In Israel and in Jewish circles abroad, the theory has been dismissed as a "gross lie." It had been dismissed by Arabists as "wishful thinking" by frustrated Arabs who badly wanted to believe that Muslims were not responsible for the atrocities.

But Tlass's comments last week indicate that it has been commuted to fact among senior Arab officialdom. Experts believe the false rumor has taken root in the Middle East, thanks to the deep anti-Semitism propagated by Arab governments as well as the myth of the "awesome power" of the Jews.

American Jewish leaders this week urged the Bush administration to debunk the rumor.

"Nobody is challenging this gross lie. Nobody is getting on Arab TV stations and saying it is a lie, it's absurd, and it's a libel," said Abraham Foxman, executive director of the Anti-Defamation League.

David Harris, executive director of the American Jewish Committee, agreed.

"Perhaps the Bush administration doesn't want to confer legitimacy on these canards by even acknowledging their existence. Sadly, this story has taken on a life of its own. It has even reached non-Muslim countries like Greece and South Africa, where Jewish communities have frantically contacted us, asking for help in refuting these charges," Harris said.

"At this point it would be very helpful for the Bush administration and other countries not only to condemn this canard, but to call it by its real name, which is raw, unadulterated anti-Semitism," he said.

In Iran, the hard-line Resalat newspaper last week quoted "experts" as saying the attacks were so complicated they had to have been carried out by the Israeli government and the Mossad.

In Kuwait, where some speakers on television have ridiculed the report, some people have even added embellishments, saying Jews were advised by New York rabbis to sell their holdings in the stock market the day before the attack and did so.

Public opinion data on Arab views on the September 11 attacks is sparse. One poll conducted a week after the attacks and published in the Lebanese newspaper An Nahar found that 31 percent of respondents thought Israel was behind the hijackings, while only 27% thought Saudi-born militant Osama bin Laden was responsible, as the US has charged.
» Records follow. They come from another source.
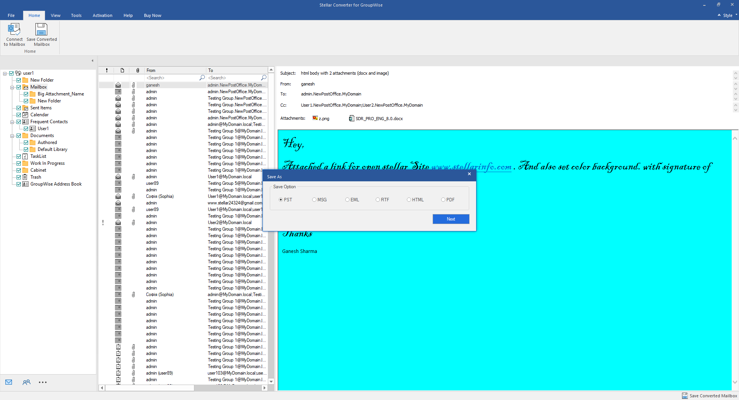Collapse the Documents tree node
The width and height of the screenshot is (739, 400).
[12, 136]
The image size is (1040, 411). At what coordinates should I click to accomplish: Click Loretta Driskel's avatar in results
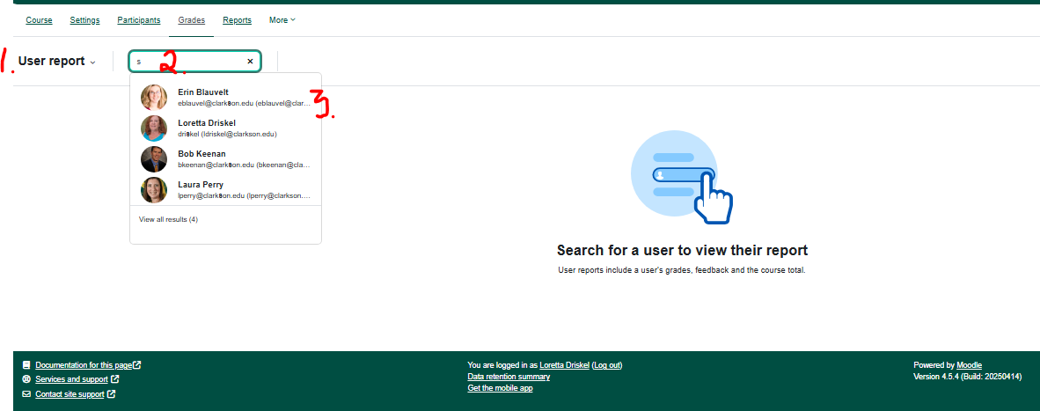(154, 128)

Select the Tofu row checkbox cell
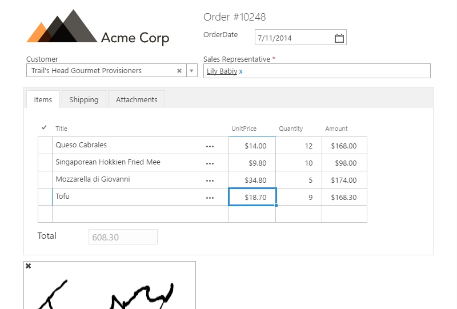click(x=45, y=197)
Historian Richard Levy, an expert on anti-Semitism at the University of Illinois in Chicago, said such conspiracy theories have flourished after years during which Arab governments have encouraged crude Jewish conspiracy theories.

"They have encouraged their peoples to explain politics and history by means of myth, lie, and fear. This sort of demagogy will come back to bite them," he said.

"If I were a Pakistani who has internalized what my successive governments have been telling me for years about the awesome power of the Jews and their Israeli pawns, I might well find bin Laden more attractive and inspiring than my so-called leaders," Levy said.

(Reuters contributed to this report.)

-- Anonymous, October 18, 2001

Answers

Just shows you can't account for the innate stupidity of some individuals, especially if the facts of a situation challenge deep seated predjudices.

-- Anonymous, October 19, 2001

Highly succinct and to the point!

(You might want to change your address to a fake one to avoid any possible harrassment problems--they've been known to happen around here. Please use one that doesn't end in .com, .net, .org, etc.)